- DVD cover art
- 天龍八部
- Directed by: Pao Hsueh-li
- Screenplay by: Ni Kuang
- Based on: Demi-Gods and Semi-Devils by Jin Yong
- Produced by: Run Run Shaw
- Starring: Danny Lee; Tien Lie; Lam Jan-kei; Wai Wang;
- Cinematography: Yuen Teng-bong
- Edited by: Chiang Hsing-lung
- Music by: Frankie Chan
- Production company: Shaw Brothers Studio
- Distributed by: Shaw Brothers Studio
- Release date: 9 September 1977;
- Running time: 77 minutes
- Country: Hong Kong
- Language: Mandarin

= The Battle Wizard =

1977 Hong Kong film by Pao Hsueh-li

The Battle Wizard is a 1977 Hong Kong wuxia film adapted from the novel Demi-Gods and Semi-Devils by Jin Yong, focusing on the story of Duan Yu. The screenplay was written by Ni Kuang, and the film was produced by the Shaw Brothers Studio and directed by Pao Hsueh-li.

== Synopsis ==
Duan Zhengchun, a prince of the Dali Kingdom, was notorious for his philandering ways when he was younger.

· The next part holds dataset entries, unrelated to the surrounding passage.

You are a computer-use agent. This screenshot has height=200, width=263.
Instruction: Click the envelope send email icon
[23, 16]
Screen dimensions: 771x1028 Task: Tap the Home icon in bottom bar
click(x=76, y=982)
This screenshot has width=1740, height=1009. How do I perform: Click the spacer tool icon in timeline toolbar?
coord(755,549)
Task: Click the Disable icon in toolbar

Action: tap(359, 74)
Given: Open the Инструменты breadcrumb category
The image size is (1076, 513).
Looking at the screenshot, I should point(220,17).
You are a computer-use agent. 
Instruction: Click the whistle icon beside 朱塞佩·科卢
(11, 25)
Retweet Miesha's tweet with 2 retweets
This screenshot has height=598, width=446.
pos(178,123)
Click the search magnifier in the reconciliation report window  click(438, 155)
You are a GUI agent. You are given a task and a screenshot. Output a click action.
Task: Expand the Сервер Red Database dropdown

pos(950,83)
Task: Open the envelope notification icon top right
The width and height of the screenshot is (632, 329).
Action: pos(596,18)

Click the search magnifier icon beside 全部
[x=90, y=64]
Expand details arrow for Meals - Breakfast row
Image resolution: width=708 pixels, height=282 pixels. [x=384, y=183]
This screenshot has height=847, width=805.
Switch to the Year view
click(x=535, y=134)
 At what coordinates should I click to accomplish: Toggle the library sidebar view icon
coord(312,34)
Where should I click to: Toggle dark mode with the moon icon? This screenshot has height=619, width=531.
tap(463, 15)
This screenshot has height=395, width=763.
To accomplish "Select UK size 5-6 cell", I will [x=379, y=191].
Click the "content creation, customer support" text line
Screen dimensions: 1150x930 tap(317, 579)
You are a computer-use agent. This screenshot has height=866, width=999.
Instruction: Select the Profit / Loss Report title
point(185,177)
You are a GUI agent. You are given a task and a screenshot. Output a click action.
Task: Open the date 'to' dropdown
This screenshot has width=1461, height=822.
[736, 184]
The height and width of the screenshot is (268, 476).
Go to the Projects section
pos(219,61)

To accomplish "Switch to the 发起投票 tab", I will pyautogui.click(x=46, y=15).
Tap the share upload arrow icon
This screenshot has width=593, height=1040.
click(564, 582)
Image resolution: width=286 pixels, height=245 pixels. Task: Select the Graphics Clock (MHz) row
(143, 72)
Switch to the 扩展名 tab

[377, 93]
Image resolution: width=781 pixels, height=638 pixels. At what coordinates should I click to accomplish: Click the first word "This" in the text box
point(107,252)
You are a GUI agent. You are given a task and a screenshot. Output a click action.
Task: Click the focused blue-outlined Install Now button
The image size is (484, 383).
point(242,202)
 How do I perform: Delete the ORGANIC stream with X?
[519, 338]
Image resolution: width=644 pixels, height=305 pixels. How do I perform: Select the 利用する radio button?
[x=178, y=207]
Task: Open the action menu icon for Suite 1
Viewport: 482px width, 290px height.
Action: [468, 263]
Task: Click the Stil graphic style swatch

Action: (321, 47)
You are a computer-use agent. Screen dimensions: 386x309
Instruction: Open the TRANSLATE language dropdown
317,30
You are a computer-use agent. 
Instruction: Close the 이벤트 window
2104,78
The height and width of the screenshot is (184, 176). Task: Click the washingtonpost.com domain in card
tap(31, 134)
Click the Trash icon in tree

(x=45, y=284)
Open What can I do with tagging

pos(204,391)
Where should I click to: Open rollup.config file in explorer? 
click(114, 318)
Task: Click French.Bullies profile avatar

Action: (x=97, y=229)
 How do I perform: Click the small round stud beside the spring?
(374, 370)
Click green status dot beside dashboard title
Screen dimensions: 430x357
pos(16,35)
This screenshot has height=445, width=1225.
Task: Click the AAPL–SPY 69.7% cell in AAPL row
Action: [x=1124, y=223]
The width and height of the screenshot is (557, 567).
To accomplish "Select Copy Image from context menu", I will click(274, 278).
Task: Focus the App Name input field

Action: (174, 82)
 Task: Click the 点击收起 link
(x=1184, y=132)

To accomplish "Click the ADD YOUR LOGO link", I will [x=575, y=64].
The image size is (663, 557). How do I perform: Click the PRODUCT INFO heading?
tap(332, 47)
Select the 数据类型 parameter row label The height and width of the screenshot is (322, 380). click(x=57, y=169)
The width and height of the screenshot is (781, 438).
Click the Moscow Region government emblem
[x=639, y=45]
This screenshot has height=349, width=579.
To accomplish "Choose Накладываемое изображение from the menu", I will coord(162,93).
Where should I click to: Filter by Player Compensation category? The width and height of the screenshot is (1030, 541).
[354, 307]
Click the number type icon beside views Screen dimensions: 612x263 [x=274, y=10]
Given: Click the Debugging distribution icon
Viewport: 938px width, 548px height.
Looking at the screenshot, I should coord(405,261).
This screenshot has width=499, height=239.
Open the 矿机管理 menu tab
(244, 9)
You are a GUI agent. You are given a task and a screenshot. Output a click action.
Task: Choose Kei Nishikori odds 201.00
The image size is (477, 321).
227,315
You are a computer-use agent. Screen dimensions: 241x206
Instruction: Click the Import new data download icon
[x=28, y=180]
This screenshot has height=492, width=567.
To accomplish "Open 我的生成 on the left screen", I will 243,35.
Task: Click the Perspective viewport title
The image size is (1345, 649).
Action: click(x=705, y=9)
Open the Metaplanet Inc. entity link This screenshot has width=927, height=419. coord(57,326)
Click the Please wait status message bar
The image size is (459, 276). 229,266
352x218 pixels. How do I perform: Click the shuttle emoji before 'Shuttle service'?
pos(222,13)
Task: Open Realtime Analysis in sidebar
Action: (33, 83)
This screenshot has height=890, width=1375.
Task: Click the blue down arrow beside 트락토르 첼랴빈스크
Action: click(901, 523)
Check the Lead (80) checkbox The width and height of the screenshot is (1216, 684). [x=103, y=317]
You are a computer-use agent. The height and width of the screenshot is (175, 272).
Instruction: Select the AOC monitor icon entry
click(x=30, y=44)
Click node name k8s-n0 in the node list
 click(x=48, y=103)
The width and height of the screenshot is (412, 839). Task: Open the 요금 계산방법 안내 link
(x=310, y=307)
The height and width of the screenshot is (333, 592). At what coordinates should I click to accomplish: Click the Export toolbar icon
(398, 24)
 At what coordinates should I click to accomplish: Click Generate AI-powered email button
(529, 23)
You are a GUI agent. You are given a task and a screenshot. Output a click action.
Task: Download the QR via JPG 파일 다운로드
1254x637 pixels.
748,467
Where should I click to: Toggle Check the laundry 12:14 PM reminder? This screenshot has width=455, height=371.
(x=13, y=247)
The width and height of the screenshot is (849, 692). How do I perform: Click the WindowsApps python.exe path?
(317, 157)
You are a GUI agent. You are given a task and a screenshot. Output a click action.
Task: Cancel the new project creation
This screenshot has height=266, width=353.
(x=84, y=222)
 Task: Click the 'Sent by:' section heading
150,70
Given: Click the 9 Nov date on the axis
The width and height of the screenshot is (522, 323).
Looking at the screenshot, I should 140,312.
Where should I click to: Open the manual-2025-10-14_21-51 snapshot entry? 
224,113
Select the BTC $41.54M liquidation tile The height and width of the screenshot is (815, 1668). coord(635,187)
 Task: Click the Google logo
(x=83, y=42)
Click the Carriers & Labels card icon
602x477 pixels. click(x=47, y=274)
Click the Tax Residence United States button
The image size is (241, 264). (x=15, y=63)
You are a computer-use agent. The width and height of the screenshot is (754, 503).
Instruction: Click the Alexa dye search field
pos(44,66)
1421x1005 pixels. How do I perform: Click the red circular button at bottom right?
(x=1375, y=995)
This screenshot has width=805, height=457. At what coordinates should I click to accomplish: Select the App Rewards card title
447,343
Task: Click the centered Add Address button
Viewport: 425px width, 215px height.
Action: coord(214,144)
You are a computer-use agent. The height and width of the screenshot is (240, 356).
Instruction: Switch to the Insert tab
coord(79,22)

At one point, he had a secret affair with Qin Hongmian, but was discovered by her husband, a man dressed in yellow. Duan used his signature move, the "Yiyang Finger", to defeat Qin's husband and break his legs. Shortly after, Duan's fiancée, Shu Baifeng, showed up and took Duan away after humiliating Qin.

In the present, Duan Zhengchun and Shu Baifeng's grown-up son, Duan Yu, runs away from home after his family tries to force him to learn martial arts. He roams the jianghu and befriends Zhong Ling, a girl who likes playing with snakes. When they run into trouble, they are saved by Qin Hongmian's daughter, Mu Wanqing.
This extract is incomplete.